There were in all shapes and sizes the pack hunters some coming out in large numbers ready to share the spoils of a successful hunt. Then there were those that chose to hunt in pairs and trios, and then there were the lone rangers hunting alone and keeping all the spoils to themselves like the lions, hyenas, leopards and cheetahs of the wild that they were not.

These tricks had been perfected long time ago seemingly from the beginning of time itself. The positioning, the encircling, the anticipation clear on their furrowed brows and wrinkled foreheads some clearly not able to hunt effectively thanks to protuberant mid sections due to years of engorgement with scant or non-existent exercise.

This was like a well-oiled machine most able to work alone but sure that at the end of the day they would all share in the kill, each afforded a share equal to their importance within the hierarchical pecking order.

Lest you wonder why I am talking about the Masai Mara yet I haven’t been there in close to three years let me let on that this was the situation on the Thika super highway not so long ago as a proceeded towards Nanyuki. There were no less than 6 groups of traffic officers, brilliantly lit in the early morning light in their reflective luminous jackets, obnoxious beacons of corrupt practices broadcasting to the matatu drivers and lorry drivers that they were waiting for them.
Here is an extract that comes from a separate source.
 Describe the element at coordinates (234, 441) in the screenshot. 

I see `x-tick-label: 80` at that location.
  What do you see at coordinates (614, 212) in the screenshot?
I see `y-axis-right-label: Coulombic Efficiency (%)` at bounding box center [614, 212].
It seems that no matatu or lorry passes them by without being flagged down and the obvious shake down happening as they pretend to inspect new worn out tyres and expired current PSV and insurance certificates even as the rest of us ordinary motorists speed past as a sedate 100km/h.
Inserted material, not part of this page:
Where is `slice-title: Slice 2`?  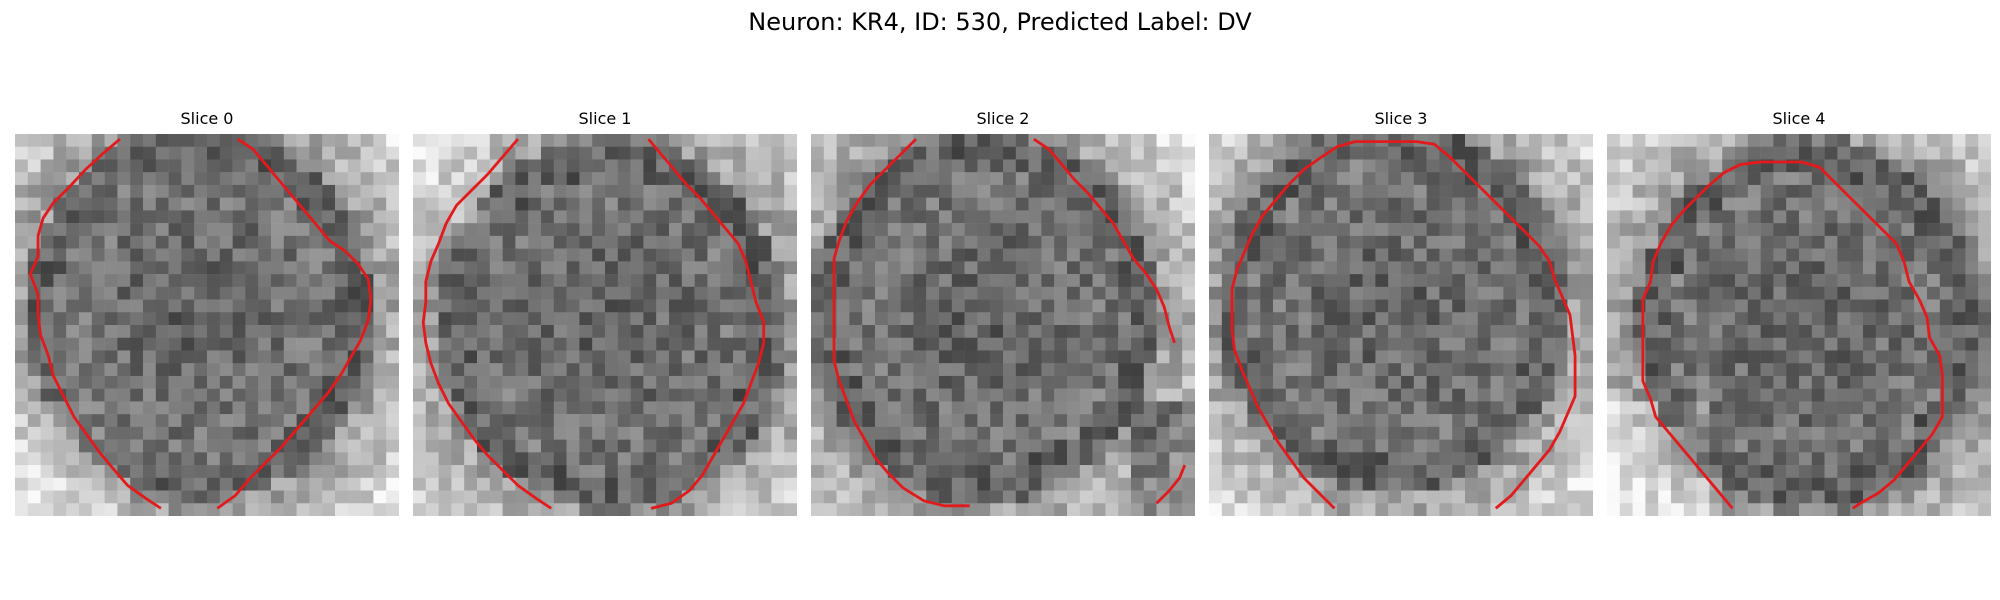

As had clearly come out during the ongoing police vetting exercise these law enforcers gone rogue have been enriching themselves at the expense of maintaining law and order on our roads. Many of you have been victims of these extortionists masquerading as police officers even as they brazenly position themselves strategically sometimes clear entrapment on our poorly marked roads and highways.
They demand with menaces and act with wanton indiscipline always having the upper hand on the hapless motorists. The rules are clear that they are not supposed to enter your vehicle if you have committed a traffic offence but they will demand that they do so to more easier shake you down no doubt as the hijack your driver’s license and hold you to ransom in the process until you part with something.

The frustrating thing is that it is easier to pay a bribe then be dragged through the system to be charged with whatever offence you have committed something that they are very sure about and hence guide you quickly towards the bribe giving way. So there you are a law breaker yourself for giving a bribe as the lesser of the two evils and racked by guilt knowing that you have fuelled the dragon that is corruption.